[Start of section]

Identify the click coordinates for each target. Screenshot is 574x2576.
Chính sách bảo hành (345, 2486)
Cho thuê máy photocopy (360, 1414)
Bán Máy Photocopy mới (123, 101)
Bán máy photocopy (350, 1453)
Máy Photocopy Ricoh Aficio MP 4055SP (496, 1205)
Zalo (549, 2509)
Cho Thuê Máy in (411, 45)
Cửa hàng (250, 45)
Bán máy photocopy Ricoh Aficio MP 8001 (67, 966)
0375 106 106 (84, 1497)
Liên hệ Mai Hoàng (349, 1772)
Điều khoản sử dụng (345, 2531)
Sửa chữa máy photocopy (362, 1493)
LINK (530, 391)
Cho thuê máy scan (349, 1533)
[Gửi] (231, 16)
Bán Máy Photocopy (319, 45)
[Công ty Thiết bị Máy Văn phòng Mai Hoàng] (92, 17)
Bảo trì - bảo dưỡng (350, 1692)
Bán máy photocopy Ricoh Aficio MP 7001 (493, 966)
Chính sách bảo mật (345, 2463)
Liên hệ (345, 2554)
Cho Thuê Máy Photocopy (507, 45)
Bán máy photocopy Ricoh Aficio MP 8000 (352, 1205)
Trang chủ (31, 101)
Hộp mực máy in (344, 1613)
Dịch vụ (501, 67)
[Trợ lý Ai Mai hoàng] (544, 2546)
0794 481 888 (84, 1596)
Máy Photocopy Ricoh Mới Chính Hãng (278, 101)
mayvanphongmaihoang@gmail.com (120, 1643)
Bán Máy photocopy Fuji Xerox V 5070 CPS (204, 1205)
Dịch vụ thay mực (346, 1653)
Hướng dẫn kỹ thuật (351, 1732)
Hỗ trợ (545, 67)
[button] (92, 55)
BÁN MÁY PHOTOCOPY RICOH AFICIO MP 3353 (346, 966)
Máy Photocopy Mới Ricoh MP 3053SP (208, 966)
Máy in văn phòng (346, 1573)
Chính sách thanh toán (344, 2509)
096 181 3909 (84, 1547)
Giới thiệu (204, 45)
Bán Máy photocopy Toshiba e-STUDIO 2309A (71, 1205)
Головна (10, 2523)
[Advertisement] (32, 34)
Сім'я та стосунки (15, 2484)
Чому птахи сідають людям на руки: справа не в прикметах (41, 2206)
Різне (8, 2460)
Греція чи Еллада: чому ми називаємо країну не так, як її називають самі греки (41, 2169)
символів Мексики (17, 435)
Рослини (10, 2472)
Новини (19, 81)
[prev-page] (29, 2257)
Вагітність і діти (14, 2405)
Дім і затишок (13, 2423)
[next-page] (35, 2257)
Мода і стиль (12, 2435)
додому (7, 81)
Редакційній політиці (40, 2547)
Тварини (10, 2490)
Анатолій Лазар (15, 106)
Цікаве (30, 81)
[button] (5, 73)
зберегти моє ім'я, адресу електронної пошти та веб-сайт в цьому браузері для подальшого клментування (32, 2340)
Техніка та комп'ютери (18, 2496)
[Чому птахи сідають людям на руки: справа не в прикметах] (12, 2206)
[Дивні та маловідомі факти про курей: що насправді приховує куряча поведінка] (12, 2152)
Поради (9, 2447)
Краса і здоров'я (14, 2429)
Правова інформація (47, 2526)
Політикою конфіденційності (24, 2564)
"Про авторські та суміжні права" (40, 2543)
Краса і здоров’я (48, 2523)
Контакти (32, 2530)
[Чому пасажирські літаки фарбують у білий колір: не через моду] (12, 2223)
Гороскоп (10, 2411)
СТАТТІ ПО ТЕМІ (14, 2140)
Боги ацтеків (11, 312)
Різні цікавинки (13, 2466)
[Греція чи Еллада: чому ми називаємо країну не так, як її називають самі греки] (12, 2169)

[End of section]

Exercise requirements:
For each line above that contains the word "phòng", make a copy.

Answer area:
[Công ty Thiết bị Máy Văn phòng Mai Hoàng] (92, 17)
Máy in văn phòng (346, 1573)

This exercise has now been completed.